The circRNA-associated networks and their predicted mRNAs and expression validation of the selected miRNAs using qPCR. (a) The binding sites of circRNAs and miRNAs. (b) The fold changes (log2) in the expression of the circRNAs (qRT-PCR) were calculated and compared to the IR-CK group. Bars represent the mean ± SE of three biological replicates for the qPCR data. Asterisks * and ** indicate the significant difference in the expression levels of miRNAs in IR-IR56-BPH or IR-TN1-BPH as compared to IR-CKat p < 0.05 and p < 0.01, respectively (Student’s t-test).

Figure 6

The qRT-PCR validation of DE circRNAs and their co-expressed and possibly regulated mRNAs in the ceRNA network. Bars represent the mean ± SE of three biological replicates for the qPCR data. Asterisks * and ** indicate the significant difference in the expression levels of ceRNAs in IR-IR56-BPH or IR-TN1-BPH as compared to the IR-CK group at p < 0.05 and p < 0.01, respectively (Student’s t-test).

Figure 7

The qRT-PCR analysis of putative parental genes. (a) qRT–PCR analysis of the transcripts of some genes in pathways of phytohormones in rice. (b) Relative expression levels of the OsmiR396 target OsGRF genes in IR-IR56-BPH or IR-TN1-BPH as compared to the IR-CK group.

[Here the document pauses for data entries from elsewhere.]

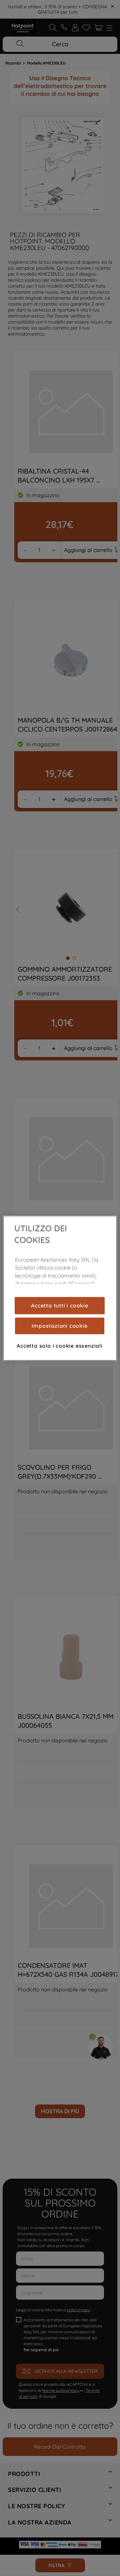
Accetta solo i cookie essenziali (60, 1345)
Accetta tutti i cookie (59, 1305)
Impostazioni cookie (59, 1325)
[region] (60, 1288)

Bars represent the mean ± SE of three biological replicates for the qPCR data. Bars represent the mean ± SE of three biological replicates for the qPCR data. Hashtags # and ## represent the significant difference in the expression levels of target genes in IR-IR56-BPH as compared to IR-CK, and asterisks * and ** indicate the significant difference in the expression levels of target genes in IR-TN1-BPH as compared to IR-CK at p < 0.05 and p < 0.01, respectively (Student’s t-test).

Figure 8

The proposed model of circRNAs regulating their parental genes to participate in the IR56 rice against the infestation of IR56-BPH and TN1-BPH. (a) The model of upregulated and downregulated circRNAs regulating mRNAs through the ceRNA network to participate in IR56-BPH infestations in the IR56 rice. (b) The model of upregulated and downregulated circRNAs regulating mRNAs through the ceRNA network to participate in TN1-BPH infestations in IR56 rice. The parental genes related to defense, phytohormone pathways, and growth-regulating factors are indicated by light purple, blue, and red. Arrows indicate a correlation.

Figure 9

A schematic indicating the experimental design among the rice variety and brown planthopper (BPH) strain used in this study.